[[ MATERIAL FOR THIS TASK open ]]

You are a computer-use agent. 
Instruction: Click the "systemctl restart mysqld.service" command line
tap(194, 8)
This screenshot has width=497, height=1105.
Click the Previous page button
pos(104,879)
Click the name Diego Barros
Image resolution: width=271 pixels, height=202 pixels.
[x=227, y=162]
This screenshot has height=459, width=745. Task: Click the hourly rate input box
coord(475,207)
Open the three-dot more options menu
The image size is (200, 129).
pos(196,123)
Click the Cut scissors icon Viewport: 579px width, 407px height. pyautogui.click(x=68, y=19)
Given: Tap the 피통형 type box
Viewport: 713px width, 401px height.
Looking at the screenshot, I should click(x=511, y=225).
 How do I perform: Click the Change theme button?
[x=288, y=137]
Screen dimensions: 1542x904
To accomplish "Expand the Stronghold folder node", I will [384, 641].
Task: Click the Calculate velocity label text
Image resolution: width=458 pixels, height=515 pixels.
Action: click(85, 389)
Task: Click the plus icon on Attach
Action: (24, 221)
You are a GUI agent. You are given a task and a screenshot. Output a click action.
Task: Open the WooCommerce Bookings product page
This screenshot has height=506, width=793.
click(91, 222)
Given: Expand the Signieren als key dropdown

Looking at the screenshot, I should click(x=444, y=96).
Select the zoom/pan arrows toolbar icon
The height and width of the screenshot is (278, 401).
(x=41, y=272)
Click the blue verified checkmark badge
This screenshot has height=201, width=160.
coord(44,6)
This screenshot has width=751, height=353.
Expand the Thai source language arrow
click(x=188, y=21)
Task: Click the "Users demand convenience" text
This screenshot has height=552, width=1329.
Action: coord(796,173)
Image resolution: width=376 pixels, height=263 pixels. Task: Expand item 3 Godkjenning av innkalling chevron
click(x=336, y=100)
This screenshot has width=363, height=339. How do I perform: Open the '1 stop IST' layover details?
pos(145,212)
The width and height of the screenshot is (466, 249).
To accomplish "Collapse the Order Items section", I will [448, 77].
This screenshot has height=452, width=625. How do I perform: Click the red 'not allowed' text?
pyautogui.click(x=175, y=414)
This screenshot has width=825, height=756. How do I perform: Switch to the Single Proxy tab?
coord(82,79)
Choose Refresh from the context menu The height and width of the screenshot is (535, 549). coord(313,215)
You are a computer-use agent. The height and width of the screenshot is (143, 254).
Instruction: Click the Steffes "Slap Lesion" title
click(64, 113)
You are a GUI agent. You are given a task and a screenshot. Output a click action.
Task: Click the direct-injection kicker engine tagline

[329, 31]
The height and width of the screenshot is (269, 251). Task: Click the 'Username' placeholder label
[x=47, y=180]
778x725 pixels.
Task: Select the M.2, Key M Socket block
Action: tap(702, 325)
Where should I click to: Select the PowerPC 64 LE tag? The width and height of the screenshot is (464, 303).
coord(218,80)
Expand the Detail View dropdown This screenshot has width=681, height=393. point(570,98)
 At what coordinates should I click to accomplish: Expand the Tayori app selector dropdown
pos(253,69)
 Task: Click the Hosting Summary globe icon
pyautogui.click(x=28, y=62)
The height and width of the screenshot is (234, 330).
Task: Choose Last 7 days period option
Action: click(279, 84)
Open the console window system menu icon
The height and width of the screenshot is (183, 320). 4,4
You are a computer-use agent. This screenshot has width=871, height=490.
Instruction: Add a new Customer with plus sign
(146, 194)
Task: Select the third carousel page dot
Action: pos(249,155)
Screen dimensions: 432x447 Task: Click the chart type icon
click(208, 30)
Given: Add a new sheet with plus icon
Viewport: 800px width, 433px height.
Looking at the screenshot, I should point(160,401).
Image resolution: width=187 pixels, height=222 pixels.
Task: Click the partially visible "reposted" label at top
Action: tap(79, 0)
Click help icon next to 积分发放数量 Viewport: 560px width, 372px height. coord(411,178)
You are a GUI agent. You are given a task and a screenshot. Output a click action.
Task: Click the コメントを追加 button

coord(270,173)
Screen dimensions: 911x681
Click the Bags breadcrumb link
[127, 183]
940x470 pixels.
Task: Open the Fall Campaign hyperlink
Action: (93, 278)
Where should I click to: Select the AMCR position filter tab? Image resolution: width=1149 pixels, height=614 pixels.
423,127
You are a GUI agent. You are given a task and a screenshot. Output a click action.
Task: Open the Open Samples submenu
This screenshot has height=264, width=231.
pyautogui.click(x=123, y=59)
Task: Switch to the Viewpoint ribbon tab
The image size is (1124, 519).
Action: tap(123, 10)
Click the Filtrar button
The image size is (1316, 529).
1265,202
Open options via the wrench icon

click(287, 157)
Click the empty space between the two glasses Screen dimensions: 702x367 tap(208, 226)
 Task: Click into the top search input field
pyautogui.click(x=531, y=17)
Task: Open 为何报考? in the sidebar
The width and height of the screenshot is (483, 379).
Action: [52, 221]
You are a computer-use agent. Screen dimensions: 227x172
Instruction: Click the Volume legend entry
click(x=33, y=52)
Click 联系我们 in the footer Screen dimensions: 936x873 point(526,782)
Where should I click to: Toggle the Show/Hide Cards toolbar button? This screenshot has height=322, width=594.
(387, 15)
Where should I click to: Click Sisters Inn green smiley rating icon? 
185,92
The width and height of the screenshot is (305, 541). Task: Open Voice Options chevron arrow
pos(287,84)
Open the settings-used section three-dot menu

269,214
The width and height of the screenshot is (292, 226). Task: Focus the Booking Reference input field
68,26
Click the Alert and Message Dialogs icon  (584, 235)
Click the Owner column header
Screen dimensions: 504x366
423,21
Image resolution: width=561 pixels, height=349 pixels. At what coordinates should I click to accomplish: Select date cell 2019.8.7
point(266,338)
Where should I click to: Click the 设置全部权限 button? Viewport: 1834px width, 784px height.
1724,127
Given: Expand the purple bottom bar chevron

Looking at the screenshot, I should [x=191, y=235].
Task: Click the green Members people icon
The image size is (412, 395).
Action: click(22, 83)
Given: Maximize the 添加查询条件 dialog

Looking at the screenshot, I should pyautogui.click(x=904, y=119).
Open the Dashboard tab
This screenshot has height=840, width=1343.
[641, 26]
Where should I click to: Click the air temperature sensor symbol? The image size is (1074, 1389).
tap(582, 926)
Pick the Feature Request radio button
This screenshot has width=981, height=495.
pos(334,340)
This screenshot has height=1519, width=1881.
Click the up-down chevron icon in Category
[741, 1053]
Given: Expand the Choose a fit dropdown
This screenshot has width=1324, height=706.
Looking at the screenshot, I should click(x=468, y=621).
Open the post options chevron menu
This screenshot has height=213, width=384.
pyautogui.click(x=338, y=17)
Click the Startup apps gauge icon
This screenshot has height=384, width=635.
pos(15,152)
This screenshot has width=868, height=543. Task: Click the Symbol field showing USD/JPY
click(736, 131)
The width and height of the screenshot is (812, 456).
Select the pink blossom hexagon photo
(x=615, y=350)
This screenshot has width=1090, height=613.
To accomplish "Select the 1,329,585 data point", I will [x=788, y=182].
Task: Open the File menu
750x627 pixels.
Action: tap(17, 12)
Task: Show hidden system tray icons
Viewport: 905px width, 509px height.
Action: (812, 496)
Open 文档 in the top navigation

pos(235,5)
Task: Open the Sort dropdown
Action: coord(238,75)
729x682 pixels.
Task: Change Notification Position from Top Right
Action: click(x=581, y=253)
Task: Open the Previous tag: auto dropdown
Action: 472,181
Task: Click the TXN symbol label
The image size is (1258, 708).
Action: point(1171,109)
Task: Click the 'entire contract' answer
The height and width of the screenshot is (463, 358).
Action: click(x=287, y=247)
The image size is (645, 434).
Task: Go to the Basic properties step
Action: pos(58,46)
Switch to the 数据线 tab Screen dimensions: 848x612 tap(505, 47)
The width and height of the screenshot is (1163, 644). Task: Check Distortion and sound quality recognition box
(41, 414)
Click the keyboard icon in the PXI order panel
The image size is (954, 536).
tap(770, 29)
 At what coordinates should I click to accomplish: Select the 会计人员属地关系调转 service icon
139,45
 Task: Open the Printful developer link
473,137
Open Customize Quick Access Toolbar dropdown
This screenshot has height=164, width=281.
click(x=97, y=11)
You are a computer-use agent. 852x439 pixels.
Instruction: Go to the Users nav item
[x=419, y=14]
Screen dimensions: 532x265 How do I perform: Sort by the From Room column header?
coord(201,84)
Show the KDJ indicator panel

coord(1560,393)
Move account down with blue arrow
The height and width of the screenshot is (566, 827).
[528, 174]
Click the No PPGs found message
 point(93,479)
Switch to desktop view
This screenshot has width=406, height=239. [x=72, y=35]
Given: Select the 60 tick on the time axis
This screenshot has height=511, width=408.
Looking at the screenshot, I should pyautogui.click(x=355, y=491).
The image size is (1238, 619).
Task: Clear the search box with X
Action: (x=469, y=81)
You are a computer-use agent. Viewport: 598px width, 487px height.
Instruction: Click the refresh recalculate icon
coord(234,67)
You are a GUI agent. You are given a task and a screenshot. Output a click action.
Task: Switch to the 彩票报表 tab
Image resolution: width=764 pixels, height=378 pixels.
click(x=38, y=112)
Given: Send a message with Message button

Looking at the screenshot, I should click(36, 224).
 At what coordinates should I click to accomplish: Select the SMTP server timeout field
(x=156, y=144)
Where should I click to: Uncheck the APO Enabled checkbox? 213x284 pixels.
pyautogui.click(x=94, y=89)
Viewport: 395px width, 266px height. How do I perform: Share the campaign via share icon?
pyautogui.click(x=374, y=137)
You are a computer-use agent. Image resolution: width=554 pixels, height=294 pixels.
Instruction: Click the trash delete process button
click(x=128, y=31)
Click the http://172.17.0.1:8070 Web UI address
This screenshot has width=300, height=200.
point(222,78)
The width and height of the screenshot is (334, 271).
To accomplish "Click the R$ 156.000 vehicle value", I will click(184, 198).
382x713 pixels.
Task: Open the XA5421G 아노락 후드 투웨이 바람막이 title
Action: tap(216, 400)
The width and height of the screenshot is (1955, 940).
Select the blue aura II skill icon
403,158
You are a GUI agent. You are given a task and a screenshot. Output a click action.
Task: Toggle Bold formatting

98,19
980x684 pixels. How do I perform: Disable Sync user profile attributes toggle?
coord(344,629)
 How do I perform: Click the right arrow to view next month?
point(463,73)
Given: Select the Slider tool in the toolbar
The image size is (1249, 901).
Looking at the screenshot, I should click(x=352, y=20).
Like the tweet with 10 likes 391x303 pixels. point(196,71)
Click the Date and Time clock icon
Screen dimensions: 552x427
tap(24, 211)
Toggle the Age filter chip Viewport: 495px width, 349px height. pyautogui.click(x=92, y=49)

[[ MATERIAL FOR THIS TASK closed ]]

_YOUR TASK_
Reproduce each line of the entries in which the word "computer" is found.

_SOLUTION FOR THIS PROBLEM_
You are a computer-use agent. 
You are a computer-use agent. The height and width of the screenshot is (143, 254).
You are a computer-use agent. This screenshot has width=871, height=490.
You are a computer-use agent. Screen dimensions: 227x172
You are a computer-use agent. 852x439 pixels.
You are a computer-use agent. Viewport: 598px width, 487px height.
You are a computer-use agent. Image resolution: width=554 pixels, height=294 pixels.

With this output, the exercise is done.